How can we better connect low-income families to their stimulus payments?
Project Summary
In response to the COVID-19 pandemic, the U.S. government disbursed a range of income-based stimulus payments, including an expanded Child Tax Credit (CTC), via the tax system. But people whose income fall below the tax filing threshold– so-called “non-filers” – are at risk of missing out on these critical antipoverty benefits. In a series of randomized evaluations, we tested methods of increasing claiming of the CTC and other economic impact payments among likely non-filers in California. These findings will contribute to our understanding of the barriers individuals face to accessing government programs, and inform policymakers’ efforts to reach the hardest-to-reach populations.
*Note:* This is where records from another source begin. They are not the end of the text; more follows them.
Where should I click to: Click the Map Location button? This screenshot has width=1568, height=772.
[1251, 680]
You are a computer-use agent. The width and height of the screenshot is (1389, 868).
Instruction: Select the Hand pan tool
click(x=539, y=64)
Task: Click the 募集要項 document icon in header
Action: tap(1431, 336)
Why is this issue important?
In order to offset the economic consequences of the Covid-19 pandemic, the US government allocated an unprecedented amount of funding to direct economic impact payments (also called stimulus payments). In order to disburse these payments quickly and efficiently, they relied on the tax system. People who had not filed their taxes in prior years, however, were left out–unless they proactively claimed their payments through separate channels established for “non-filers.” There is extensive evidence that informational, logistical, and psychological barriers can deter people from interacting with government programs–even when they stand to benefit from doing so. Understanding these barriers, and how to reduce them, is critical for connecting low-income Americans with vital services and programs such as the economic impact payments.
What are we doing?
In collaboration with California Policy Lab (CPL), the California Department of Social Services (CDSS), and Code for America (CfA), we are designing and conducting three randomized evaluations to test methods of increasing take-up of the CTC and other economic impact payments among likely non-filers in California. In Fall 2021, we tested the impact of messaging language and modality among approximately 430,000 low-income families who had not filed their taxes in 2018 or 2019. In Spring 2022, we evaluated the effect of targeted text messaging (relative to mass outreach), as well as different message content, among approximately 235,000 low-income families across California. A third round of outreach and an associated evaluation is planned for Fall 2023.
What have we learned?
In our first evaluation, conducted in Fall 2021, we found that sending informational voice messages and emails both significantly increased the submission of tax returns from Californians identified as likely non-tax filers. We did not find significant differences in filing behavior based on the email message content Californians received: email messages that emphasized the simplified filing process slightly increased return initiations and submissions compared to email messages that emphasized that tax credits belong to recipients (psychological ownership), but these differences were small and inconclusive.
What comes next?
Two additional evaluations were conducted in Spring 2022 and Fall 2022. Results from these evaluations are expected in early 2024. Taken together, these findings will inform policymakers’ efforts to find and connect the hardest-to-reach populations with government programs.